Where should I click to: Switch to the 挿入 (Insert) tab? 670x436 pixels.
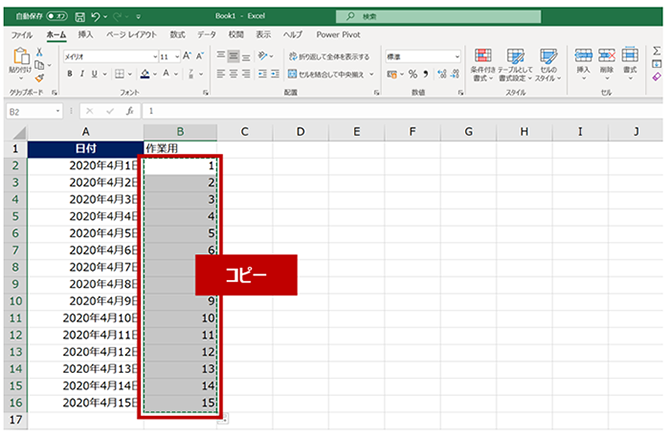coord(85,34)
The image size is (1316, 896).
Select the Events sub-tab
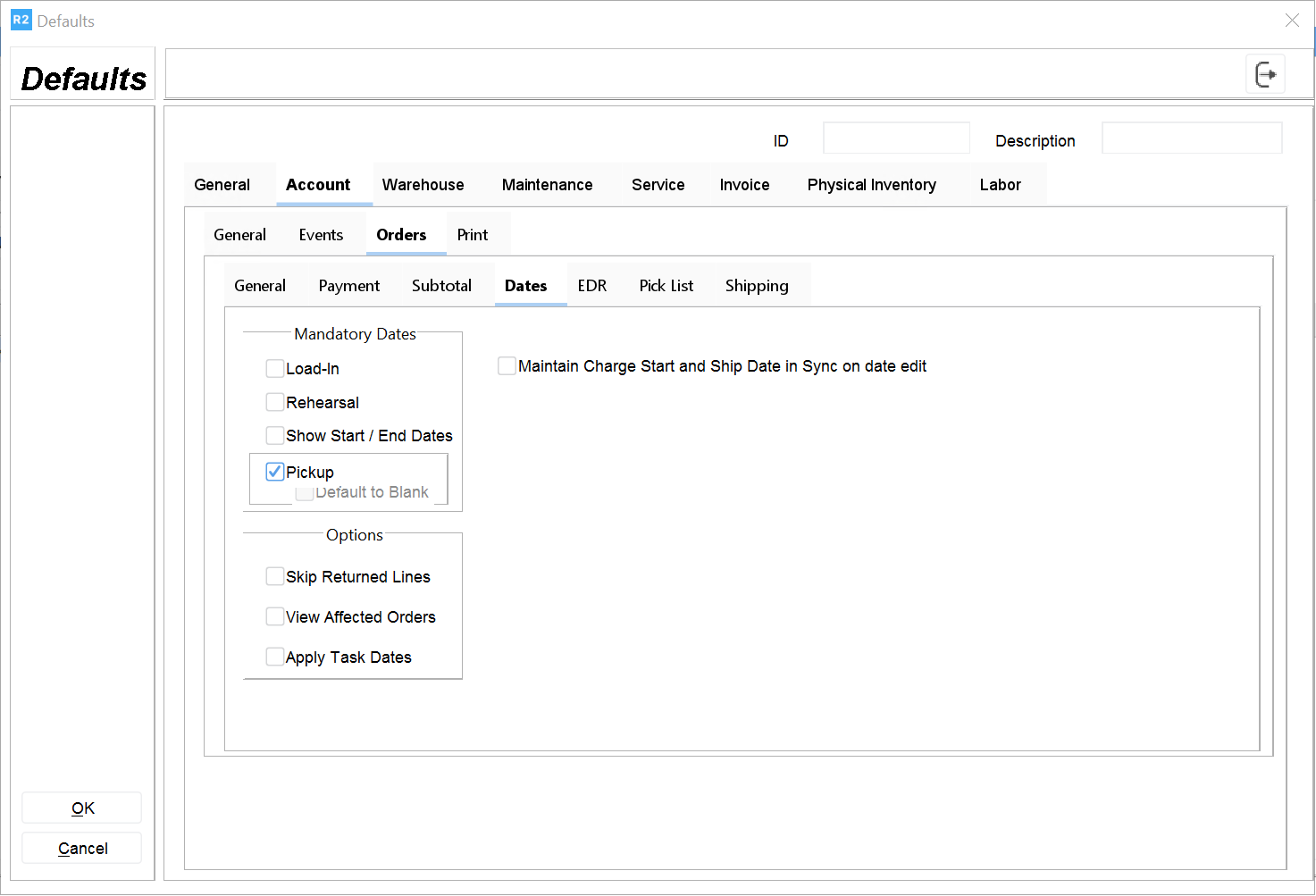tap(321, 235)
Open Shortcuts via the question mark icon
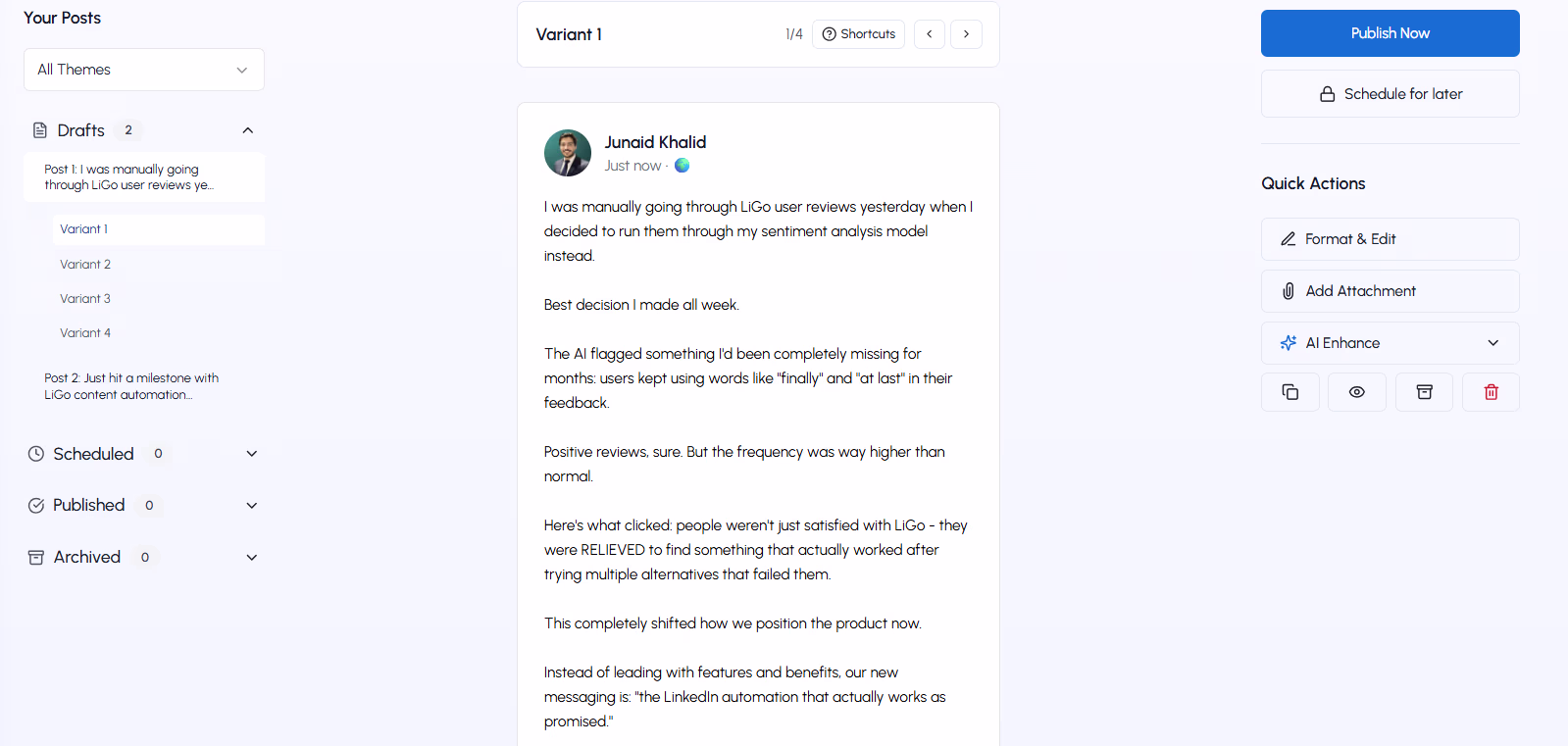1568x746 pixels. point(828,33)
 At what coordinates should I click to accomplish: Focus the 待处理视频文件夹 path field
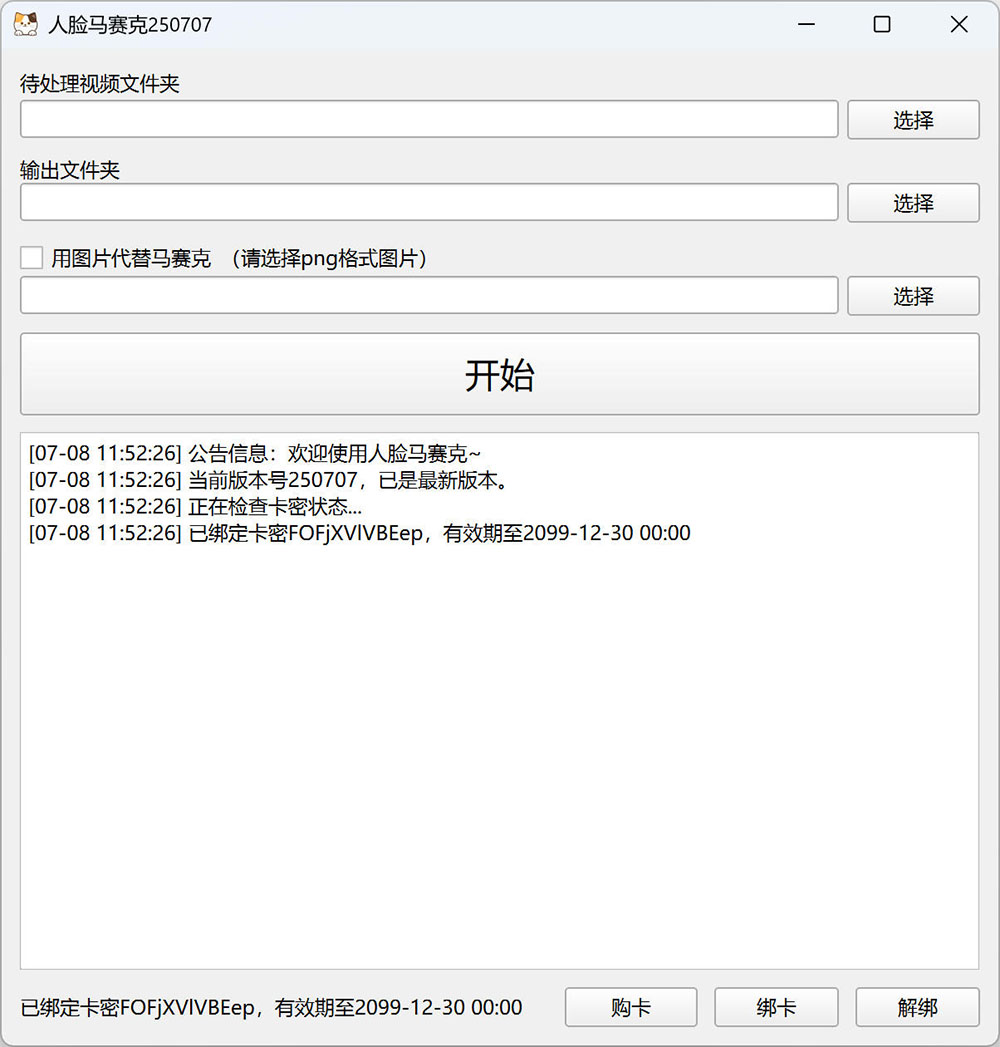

================

Leaving out the pictures, print exactly and only the lines from the one containing "Open Shortcuts via the question mark icon" through the last line of the records.

Open Shortcuts via the question mark icon
1568x746 pixels. point(828,33)
 At what coordinates should I click to accomplish: Focus the 待处理视频文件夹 path field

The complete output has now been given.